> **WHAT IS BEING ASKED**:
Update the listing below by replacing every occurrence of "GUI agent" with "interface agent". Leave everything else unchanged.

=== TASK INPUTS ===

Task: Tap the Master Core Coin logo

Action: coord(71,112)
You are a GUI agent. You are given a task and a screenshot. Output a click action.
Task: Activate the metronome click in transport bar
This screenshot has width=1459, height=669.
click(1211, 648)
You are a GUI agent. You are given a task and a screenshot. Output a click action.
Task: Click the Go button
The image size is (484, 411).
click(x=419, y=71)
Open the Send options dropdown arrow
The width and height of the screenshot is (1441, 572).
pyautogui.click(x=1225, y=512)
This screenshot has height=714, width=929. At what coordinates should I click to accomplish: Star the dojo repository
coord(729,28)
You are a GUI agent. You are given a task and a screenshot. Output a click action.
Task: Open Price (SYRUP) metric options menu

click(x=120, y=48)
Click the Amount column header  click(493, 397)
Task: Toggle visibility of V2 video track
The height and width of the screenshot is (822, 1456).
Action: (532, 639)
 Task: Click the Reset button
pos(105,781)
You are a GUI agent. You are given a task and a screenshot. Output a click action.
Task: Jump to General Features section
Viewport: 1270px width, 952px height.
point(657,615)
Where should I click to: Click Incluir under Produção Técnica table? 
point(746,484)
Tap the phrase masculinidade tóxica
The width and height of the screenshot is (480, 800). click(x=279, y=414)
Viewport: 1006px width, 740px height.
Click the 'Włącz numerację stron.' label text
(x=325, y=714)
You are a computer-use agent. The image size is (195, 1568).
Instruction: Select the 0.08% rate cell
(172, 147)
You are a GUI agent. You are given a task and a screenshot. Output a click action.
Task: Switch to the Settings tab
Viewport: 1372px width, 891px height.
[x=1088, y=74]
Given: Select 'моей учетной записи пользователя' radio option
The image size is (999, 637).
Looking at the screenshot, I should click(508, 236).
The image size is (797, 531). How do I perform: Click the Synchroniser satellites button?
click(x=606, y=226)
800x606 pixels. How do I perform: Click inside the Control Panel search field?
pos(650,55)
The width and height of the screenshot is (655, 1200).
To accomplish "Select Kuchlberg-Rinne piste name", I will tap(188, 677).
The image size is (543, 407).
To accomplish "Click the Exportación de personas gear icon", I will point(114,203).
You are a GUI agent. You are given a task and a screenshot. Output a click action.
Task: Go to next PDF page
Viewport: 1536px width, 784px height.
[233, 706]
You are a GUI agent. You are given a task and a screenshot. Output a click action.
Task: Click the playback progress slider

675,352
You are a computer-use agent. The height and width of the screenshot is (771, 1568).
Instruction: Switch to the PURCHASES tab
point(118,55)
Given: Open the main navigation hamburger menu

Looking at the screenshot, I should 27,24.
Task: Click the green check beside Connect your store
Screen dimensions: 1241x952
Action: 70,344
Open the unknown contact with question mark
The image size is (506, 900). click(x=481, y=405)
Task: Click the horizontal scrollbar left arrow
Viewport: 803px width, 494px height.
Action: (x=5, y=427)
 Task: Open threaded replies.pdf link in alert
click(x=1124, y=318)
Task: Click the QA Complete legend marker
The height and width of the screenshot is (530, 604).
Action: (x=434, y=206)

===

> **TASK ANSWER**:
Task: Tap the Master Core Coin logo

Action: coord(71,112)
You are a interface agent. You are given a task and a screenshot. Output a click action.
Task: Activate the metronome click in transport bar
This screenshot has width=1459, height=669.
click(1211, 648)
You are a interface agent. You are given a task and a screenshot. Output a click action.
Task: Click the Go button
The image size is (484, 411).
click(x=419, y=71)
Open the Send options dropdown arrow
The width and height of the screenshot is (1441, 572).
pyautogui.click(x=1225, y=512)
This screenshot has height=714, width=929. At what coordinates should I click to accomplish: Star the dojo repository
coord(729,28)
You are a interface agent. You are given a task and a screenshot. Output a click action.
Task: Open Price (SYRUP) metric options menu

click(x=120, y=48)
Click the Amount column header  click(493, 397)
Task: Toggle visibility of V2 video track
The height and width of the screenshot is (822, 1456).
Action: (532, 639)
 Task: Click the Reset button
pos(105,781)
You are a interface agent. You are given a task and a screenshot. Output a click action.
Task: Jump to General Features section
Viewport: 1270px width, 952px height.
point(657,615)
Where should I click to: Click Incluir under Produção Técnica table? 
point(746,484)
Tap the phrase masculinidade tóxica
The width and height of the screenshot is (480, 800). click(x=279, y=414)
Viewport: 1006px width, 740px height.
Click the 'Włącz numerację stron.' label text
(x=325, y=714)
You are a computer-use agent. The image size is (195, 1568).
Instruction: Select the 0.08% rate cell
(172, 147)
You are a interface agent. You are given a task and a screenshot. Output a click action.
Task: Switch to the Settings tab
Viewport: 1372px width, 891px height.
[x=1088, y=74]
Given: Select 'моей учетной записи пользователя' radio option
The image size is (999, 637).
Looking at the screenshot, I should click(508, 236).
The image size is (797, 531). How do I perform: Click the Synchroniser satellites button?
click(x=606, y=226)
800x606 pixels. How do I perform: Click inside the Control Panel search field?
pos(650,55)
The width and height of the screenshot is (655, 1200).
To accomplish "Select Kuchlberg-Rinne piste name", I will tap(188, 677).
The image size is (543, 407).
To accomplish "Click the Exportación de personas gear icon", I will point(114,203).
You are a interface agent. You are given a task and a screenshot. Output a click action.
Task: Go to next PDF page
Viewport: 1536px width, 784px height.
[233, 706]
You are a interface agent. You are given a task and a screenshot. Output a click action.
Task: Click the playback progress slider

675,352
You are a computer-use agent. The height and width of the screenshot is (771, 1568).
Instruction: Switch to the PURCHASES tab
point(118,55)
Given: Open the main navigation hamburger menu

Looking at the screenshot, I should 27,24.
Task: Click the green check beside Connect your store
Screen dimensions: 1241x952
Action: 70,344
Open the unknown contact with question mark
The image size is (506, 900). click(x=481, y=405)
Task: Click the horizontal scrollbar left arrow
Viewport: 803px width, 494px height.
Action: (x=5, y=427)
 Task: Open threaded replies.pdf link in alert
click(x=1124, y=318)
Task: Click the QA Complete legend marker
The height and width of the screenshot is (530, 604).
Action: (x=434, y=206)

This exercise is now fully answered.